These factors include genetic predisposition, concomitant infections, repeated antibiotic use, environmental toxic exposures, and even some seemingly innocuous symptoms of more serious undiagnosed conditions that few would suspect.
For example, as Parker points out, if your child cannot keep food down for just two consecutive meals, the scientific literature demonstrates that the risk of acetaminophen toxicity for your child may be double that of a child not experiencing digestive disruption.
While the interplay between inadvertent forced fasting via regurgitation and increased acetaminophen toxicity risk is well established in the scientific literature using laboratory animal models (see here and here, for instance), many pediatricians are generally unaware of the dangerous connection between the two.
In addition, circumcised boys have an almost 50 percent greater incidence of autism than uncircumcised boys, a fact that may be causally understood if acetaminophen use during the procedure causes autism.
Parker’s 17 lines of evidence are impressive, and are summarized in the 4th table of the review. Understandably, Parker considers this evidence insurmountable.
“Any competent law-enforcement agency would have resolved this issue a decade ago,” he insists. “In my experience, with very rare exceptions, parents who are aware of the available evidence will avoid giving acetaminophen to their babies and children.”
Parker’s study addresses several additional issues, including why, incredibly, modern medicine has not recognized this terrible tragedy.
Indeed, a reasonable person might assume that, if the world’s most common over-the-counter children’s drug causes a dramatic increase in autism, then somebody would have already put a halt to the catastrophe.

===============

● Problems to solve
- 1) Translate this sentence from the passage on acetaminophen and autism into Spanish: "Parker’s 17 lines of evidence are impressive, and are summarized in the 4th table of the review."
- 2) Extend the passage on acetaminophen and autism, picking up right after its last sentence.

● Data for analysis
===============

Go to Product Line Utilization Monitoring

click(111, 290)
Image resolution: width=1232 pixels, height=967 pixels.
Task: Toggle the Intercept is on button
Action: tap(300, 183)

===============

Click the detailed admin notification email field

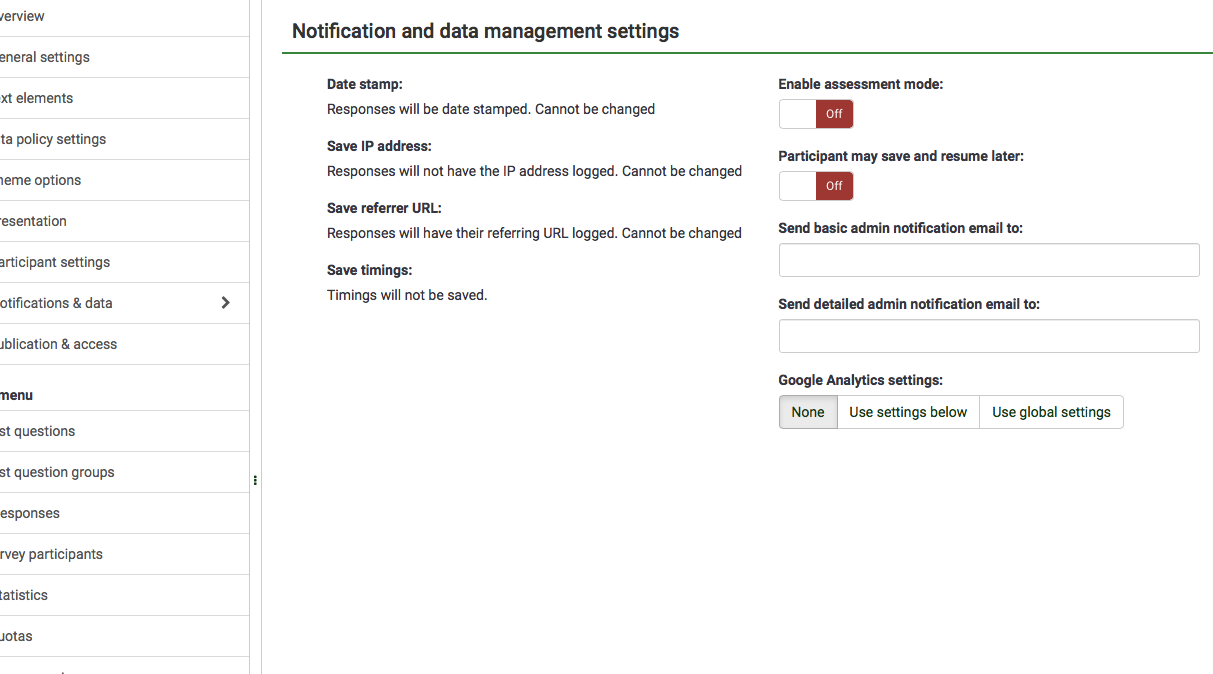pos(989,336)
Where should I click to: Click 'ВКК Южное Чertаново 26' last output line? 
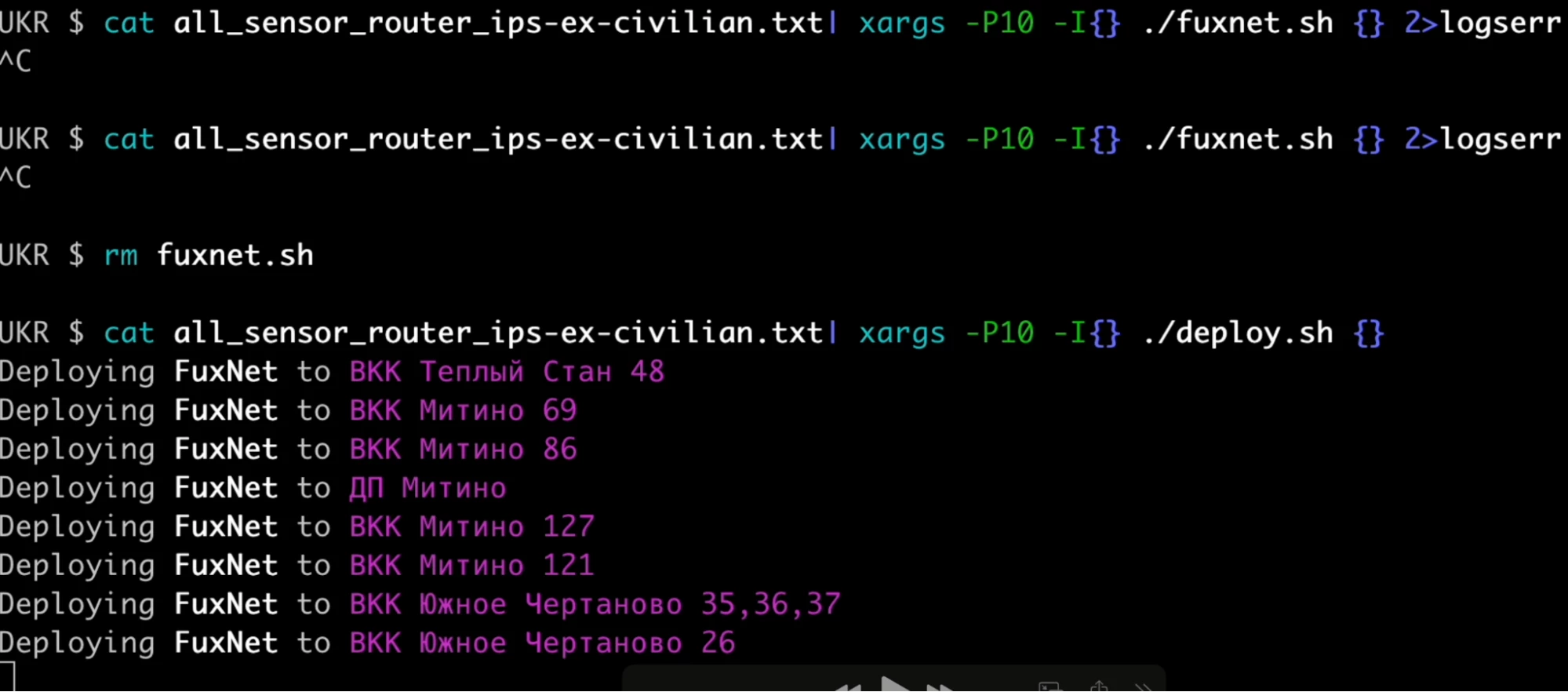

===============

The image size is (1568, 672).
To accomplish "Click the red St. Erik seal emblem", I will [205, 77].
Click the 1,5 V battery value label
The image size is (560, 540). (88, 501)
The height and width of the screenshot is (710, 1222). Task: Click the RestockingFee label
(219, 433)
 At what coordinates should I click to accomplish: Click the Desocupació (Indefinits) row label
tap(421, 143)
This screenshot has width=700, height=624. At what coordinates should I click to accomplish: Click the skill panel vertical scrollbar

===============

● Answers to the exercise
- 1) Las 17 líneas de evidencia de Parker son impresionantes y se resumen en la cuarta tabla de la revisión.

- 2)
However, as Parker points out, autism is often attributed to the reason for giving the drug, and autism is often not diagnosed until long after the drug is given. In a nutshell, it’s impossible to see a big picture with a scientific microscope.
Without Any Reasonable Doubt
Parker and colleagues describe a modern medical system designed to detect encroaching dangers, not dangers already existing within the system. An astounding mathematical proof is provided, with results shown in Tables II and III of their manuscript, showing that the current standards of data analysis in the medical industry cannot detect hazards imposed by something as commonplace as acetaminophen, even when it profoundly injures 1 percent of all children.
This new evidence pointing “without any reasonable doubt,” to the hazards of acetaminophen for brain development in babies and children does not stand alone.
Earlier this year, Parker’s team published a peer-reviewed formal proof in another prestigious pediatric journal that demonstrated that acetaminophen was never shown to be safe for babies and children in the first place.
Given all of this, parents are left with a seemingly difficult choice. How should we treat pain and fevers in our children?
The good news is that this dangerous drug is not necessary. There are many natural remedies and safer alternatives for everything from teething pain to fevers, as I explain in this 2017 article, “Tylenol Alternatives: Better Safer Remedies.”
It's also important for parents to understand that the vast majority of fevers are not dangerous and may be beneficial. Letting the fever burn while helping your child be more comfortable should be a parent’s primary objective while caring for a sick child.
William Parker left Duke University and now runs a non-profit research lab. Both he and Dr. Stephen Schultz abandoned established careers for something more important: ending the autism epidemic.
Tylenol should be taken off the market for pediatric use. At the very least, given the growing body of scientific evidence that shows it is not safe for developing brains, there should be black warnings on every bottle.
Until then, parents must be savvy about Tylenol. It’s not safe. It doesn’t belong on your cabinet shelf or in your baby’s body. The safest place for baby Tylenol is in the trash.